In the meantime, people like Cliett say they might stop taking Wegovy when they reach their goals. Doctors argue that losing just 5–10% of starting weight leads to health benefits for clinically obese people, which Cliett can attest to. And Wegovy, tirzepatide, and potentially newer drugs are pushing average weight loss to 15% and higher. But for many people, that’s not enough—their goal is to be thin. That’s something Bessesen and other doctors who spoke to C&EN say they think about regularly.
“People want to look like they did when they were 16. And there’s no treatment, short of bariatric surgery, that’s going to give them that,” Bessesen says. “If they lose 5% of their weight, only 5%, their risk of developing diabetes goes down by 60%. But people aren’t excited by that.”
Chastain goes back to the prickly issue of maintenance. People in the Phase 3 study of Wegovy saw their weight loss taper significantly around week 60. And when people stopped taking the drug, they started regaining weight, Novo Nordisk’s Brett says. The company is testing longer treatment periods and will release more data on maintenance in a few weeks.
Why weight comes back after therapies and lifestyle changes is the big black box of the field, UT Southwestern’s Scherer says. “No one has been able to touch that dial or to even define it in molecular terms—what the set point is and why is the set point so firm.”
For these long-term drugs like Wegovy, the coming years will be key to understanding whether people can safely maintain their weight loss.

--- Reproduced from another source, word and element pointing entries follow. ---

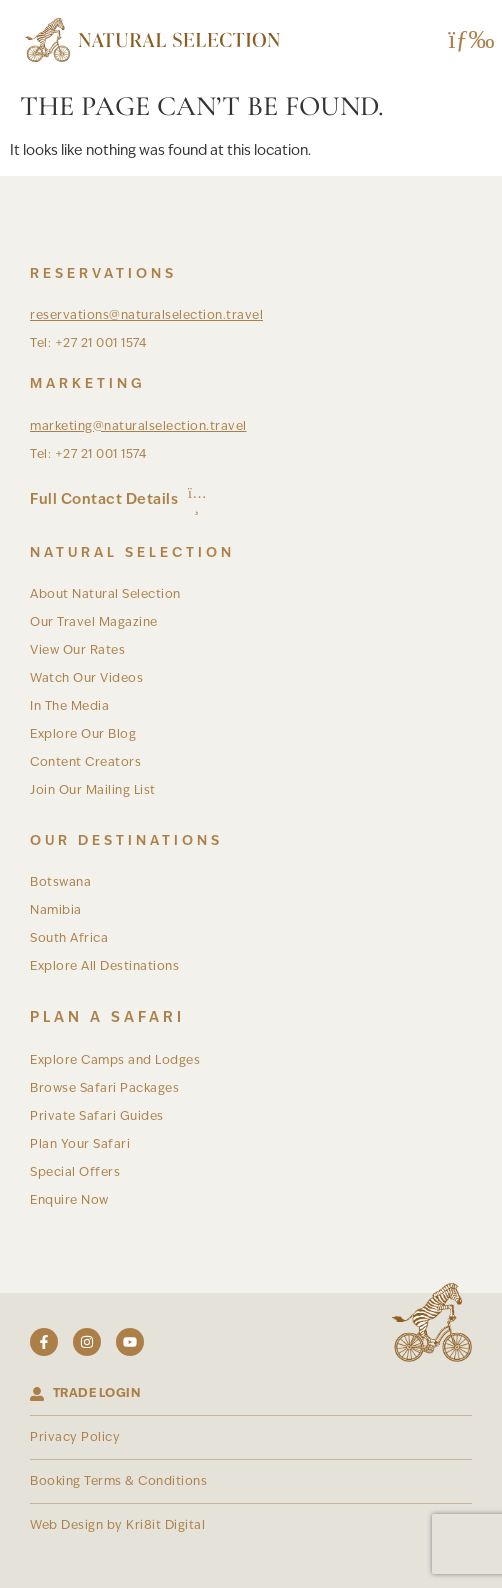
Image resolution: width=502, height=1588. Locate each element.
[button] (464, 40)
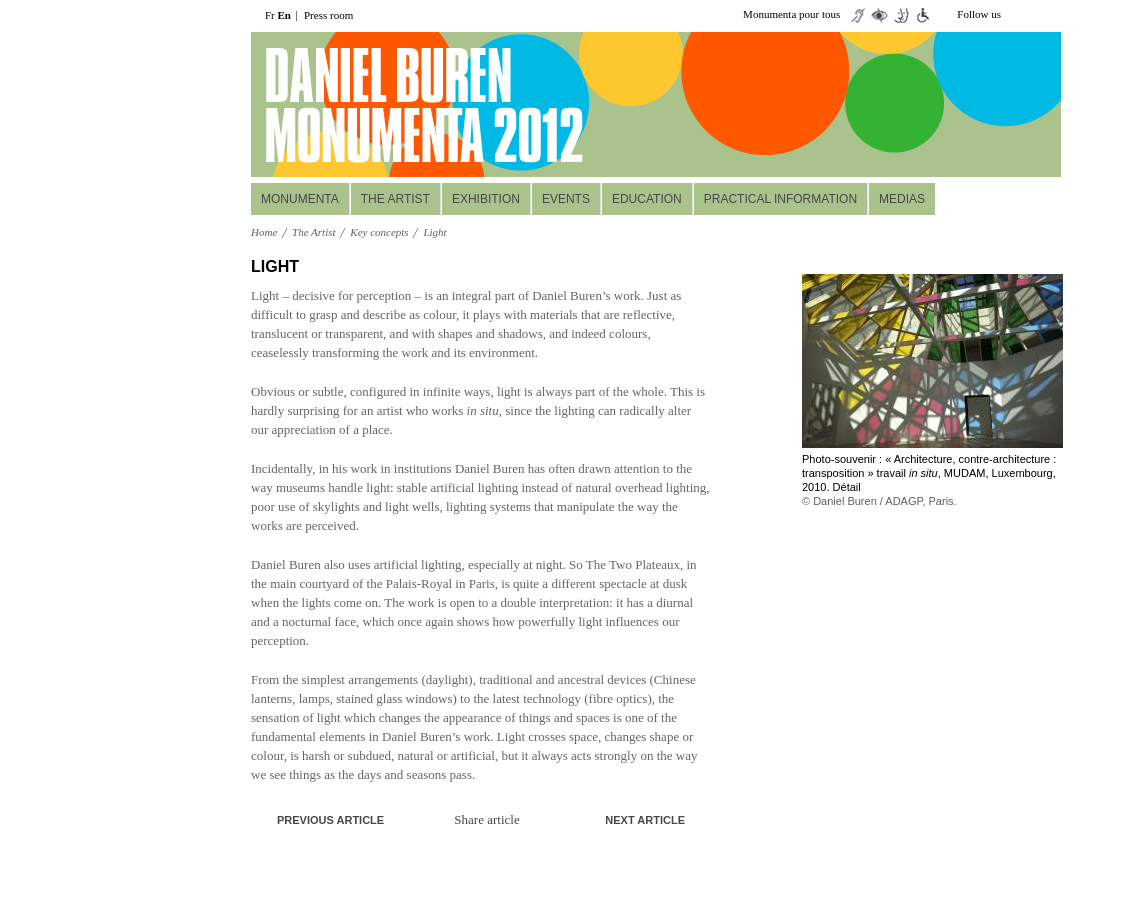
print (691, 267)
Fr (270, 15)
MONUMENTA (300, 199)
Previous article (330, 820)
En (284, 15)
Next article (645, 820)
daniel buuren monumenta (388, 105)
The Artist (395, 199)
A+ (661, 267)
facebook (1049, 15)
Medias (902, 199)
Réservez (938, 151)
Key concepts (379, 232)
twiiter (1019, 15)
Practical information (780, 199)
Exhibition (486, 199)
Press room (328, 15)
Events (566, 199)
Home (264, 232)
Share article (486, 819)
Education (647, 199)
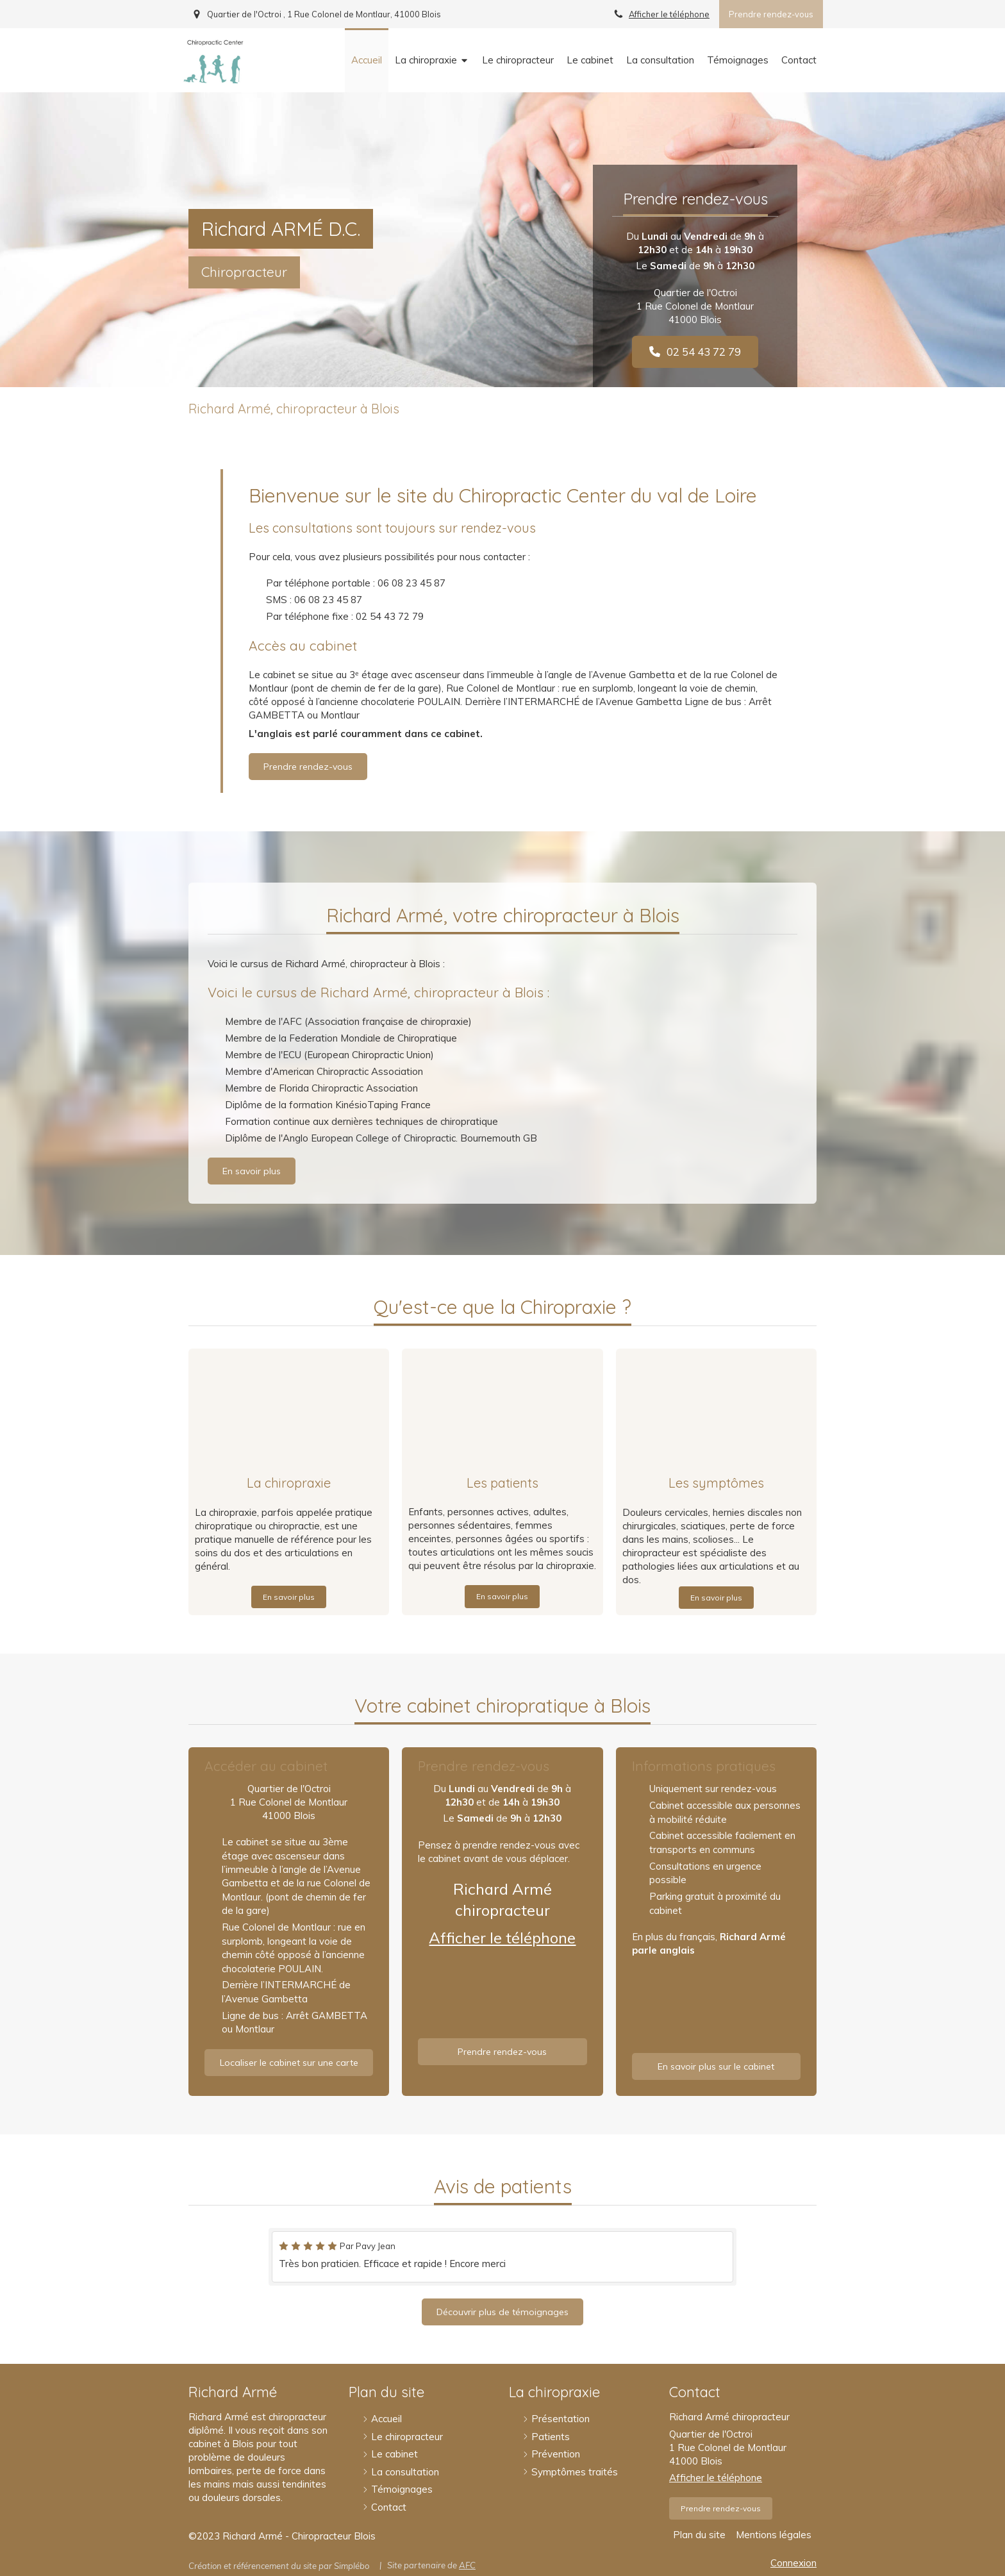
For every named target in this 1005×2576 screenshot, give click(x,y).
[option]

After weeks of trying to get the entry-level dose of Wegovy, Johnson, the medical device salesperson, ended up asking his doctor to prescribe Ozempic instead. It’s still semaglutide. He’s been on a very low dose of Ozempic for 3 weeks, and so far, he’s lost 1 lb (0.45 kg). Johnson says he hasn’t experienced fat stigma the way Cliett says she has, but for him, losing weight isn’t a health issue alone, even if it’s his primary reason for trying to lose weight.
“Both parents died at 68 from [myocardial infarction]. Neither was overweight,” he says via text after a long spate of work travel. “A big thing is to fit in clothes better. A lot of people will call you ‘big guy.’ Not my favorite thing to be called.”
The question of whether being fat is a disease will continue to rage, even as new drugs hit the market and people jump to them as they have Wegovy. The drugs seem to be getting safer, but Nutter says our thin-at-all-costs society still drives people to tolerate some of the miserable side effects of Wegovy—nausea, vomiting, and constipation—day after day, in order to lose weight. And on top of that are Chastain and the growing movement to end fat discrimination who question why these drugs have to exist at all.
“Because of the way obesity has been created,” Chastain says, “we see a situation where it’s reasonable to risk people’s lives and quality of life to make us thin.”